─── Text section ───
What is Wilson score?

deactivateda60e19

What is “Wilson score” sorting method?

Posted 3 years ago Report

Link Quote Reply

byte[]

Philomena Contributor

@byte[]

@The_Park
Let’s define the problem.

We want to know in an objective sense some sort of reasonable lower bound on how well people will rate an image on average, and we don’t currently have perfect information about how people will rate the image, just a small sample of people who voted on it. For the sake of convenience (and it is a big stretch), we will assume the sample is randomly selected from independent people who wanted to see that type of image. This gives us a statistical basis to use to start making inferences.

An obvious lower bound for how well people will rate an image is that 100% of them will downvote it. But that isn’t a very useful metric because it assigns the same score to all images, even though people do like some images more than others – it doesn’t provide any ranking information.
───
» **Exercises to complete**
• A. List each distinct username that appears in the Wilson score thread.
• B. Copy the Wilson score thread from "Philomena Contributor" up to and including "any ranking information.".
• C. Carry on writing the Wilson score thread from the point where it stops.
The records aren't needed.
─── Data ───
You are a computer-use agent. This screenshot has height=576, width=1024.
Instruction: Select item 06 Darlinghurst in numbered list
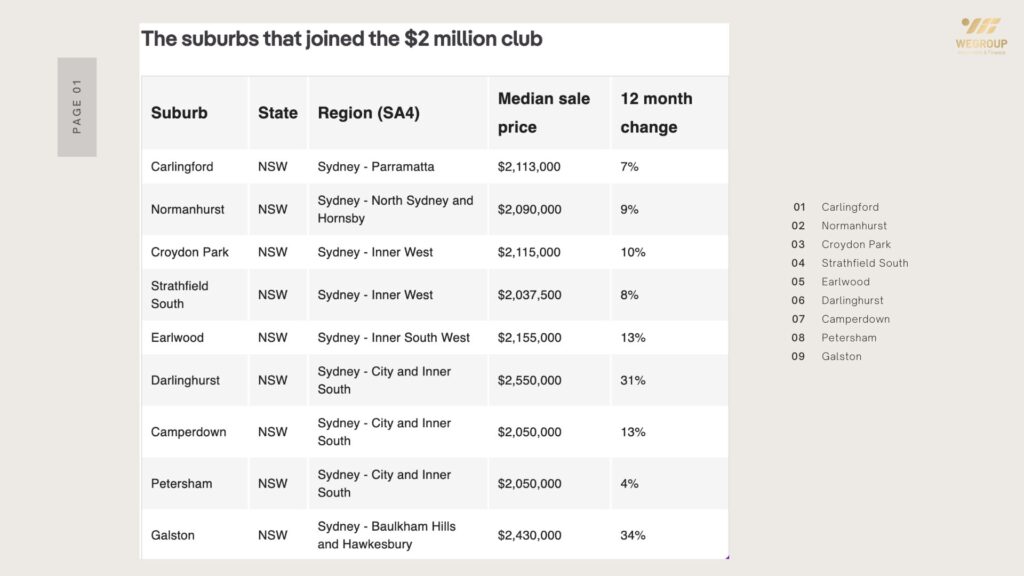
───
─── Data ───
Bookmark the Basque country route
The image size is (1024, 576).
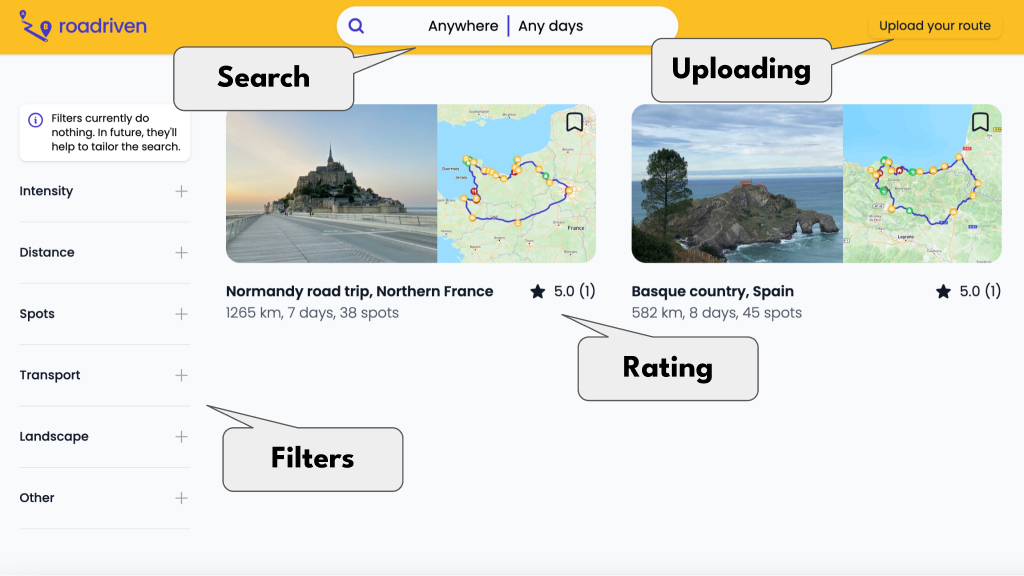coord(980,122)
───
» **In response**
• A.
deactivateda60e19
byte[]
The_Park

• B.
Philomena Contributor

@byte[]

@The_Park
Let’s define the problem.

We want to know in an objective sense some sort of reasonable lower bound on how well people will rate an image on average, and we don’t currently have perfect information about how people will rate the image, just a small sample of people who voted on it. For the sake of convenience (and it is a big stretch), we will assume the sample is randomly selected from independent people who wanted to see that type of image. This gives us a statistical basis to use to start making inferences.

An obvious lower bound for how well people will rate an image is that 100% of them will downvote it. But that isn’t a very useful metric because it assigns the same score to all images, even though people do like some images more than others – it doesn’t provide any ranking information.

• C.
In order to help us find a more informative lower bound on the proportion of people who will like this image, we will need to incorporate some of the information about how people have ranked it so far. To do that, we will use our assumption of the people who voted on it so far being a random sample to help us. This observation is based off of the fact that when you take a bunch of random samples for the same image, with different people voting each time, the proportion of how they would vote on the image will mostly converge on a small range of probabilities centered around the true value. This is called the central limit theorem.

Because the central limit theorem lets us treat these sample averages as a normal distribution, we can use the math of the normal distribution to help us out. To do this, I will introduce some notation.

p̂ (p-hat, p with a circumflex) is the sample proportion. This is the number of upvotes divided by the total votes.
n is sample size, or how many people voted.
p is the population proportion. This is the value we don’t know (the true rating of the image), and the one we would like to find a lower bound for.
μ is the the average of all the sample proportions. If our samples are really random and independent, it should be equal to the population proportion p.
σ (Greek letter sigma) is the population standard deviation. In the picture above, we expect 68% of our samples to be between one standard deviation below and one standard deviation above the average.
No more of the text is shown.